Copy the records below word for word, starting at the line that contains "Click the El Salvador flag icon" and ending after the line that contains "This screenshot has width=564, height=564.".

**Given information**
[Begin]
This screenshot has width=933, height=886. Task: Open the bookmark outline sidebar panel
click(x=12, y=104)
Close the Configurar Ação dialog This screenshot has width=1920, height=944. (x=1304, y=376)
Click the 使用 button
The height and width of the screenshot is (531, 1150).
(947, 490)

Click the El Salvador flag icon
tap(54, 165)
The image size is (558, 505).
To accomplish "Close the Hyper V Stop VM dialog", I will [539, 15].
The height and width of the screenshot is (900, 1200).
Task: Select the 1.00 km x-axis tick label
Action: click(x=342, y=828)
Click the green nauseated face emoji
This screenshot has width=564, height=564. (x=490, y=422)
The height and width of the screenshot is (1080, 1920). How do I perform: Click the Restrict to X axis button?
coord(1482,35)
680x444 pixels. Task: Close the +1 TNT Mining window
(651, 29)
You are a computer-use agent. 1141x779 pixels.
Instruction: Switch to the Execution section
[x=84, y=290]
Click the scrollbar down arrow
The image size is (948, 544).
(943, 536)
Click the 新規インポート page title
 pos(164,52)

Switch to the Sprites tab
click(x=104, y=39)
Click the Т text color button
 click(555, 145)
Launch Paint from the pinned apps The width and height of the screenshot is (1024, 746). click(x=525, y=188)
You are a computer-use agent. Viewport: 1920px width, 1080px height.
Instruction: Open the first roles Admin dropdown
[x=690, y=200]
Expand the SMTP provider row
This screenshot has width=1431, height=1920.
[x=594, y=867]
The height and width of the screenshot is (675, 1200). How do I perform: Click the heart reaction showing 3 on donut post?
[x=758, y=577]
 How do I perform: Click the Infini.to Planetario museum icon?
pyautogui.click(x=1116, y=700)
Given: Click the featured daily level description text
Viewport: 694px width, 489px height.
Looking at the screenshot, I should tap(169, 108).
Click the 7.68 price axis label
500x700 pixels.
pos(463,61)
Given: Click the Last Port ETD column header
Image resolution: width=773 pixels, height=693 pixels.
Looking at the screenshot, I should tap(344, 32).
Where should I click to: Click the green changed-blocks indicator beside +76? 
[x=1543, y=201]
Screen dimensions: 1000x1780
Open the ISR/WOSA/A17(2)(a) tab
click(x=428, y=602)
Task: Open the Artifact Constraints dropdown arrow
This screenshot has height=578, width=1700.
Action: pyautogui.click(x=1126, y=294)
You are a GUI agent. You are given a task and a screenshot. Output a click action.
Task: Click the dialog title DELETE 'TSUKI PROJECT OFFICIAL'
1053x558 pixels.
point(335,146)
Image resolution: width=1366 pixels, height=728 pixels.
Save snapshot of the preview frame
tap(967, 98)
[End]
**Solution**
Click the El Salvador flag icon
tap(54, 165)
The image size is (558, 505).
To accomplish "Close the Hyper V Stop VM dialog", I will [539, 15].
The height and width of the screenshot is (900, 1200).
Task: Select the 1.00 km x-axis tick label
Action: click(x=342, y=828)
Click the green nauseated face emoji
This screenshot has width=564, height=564. (x=490, y=422)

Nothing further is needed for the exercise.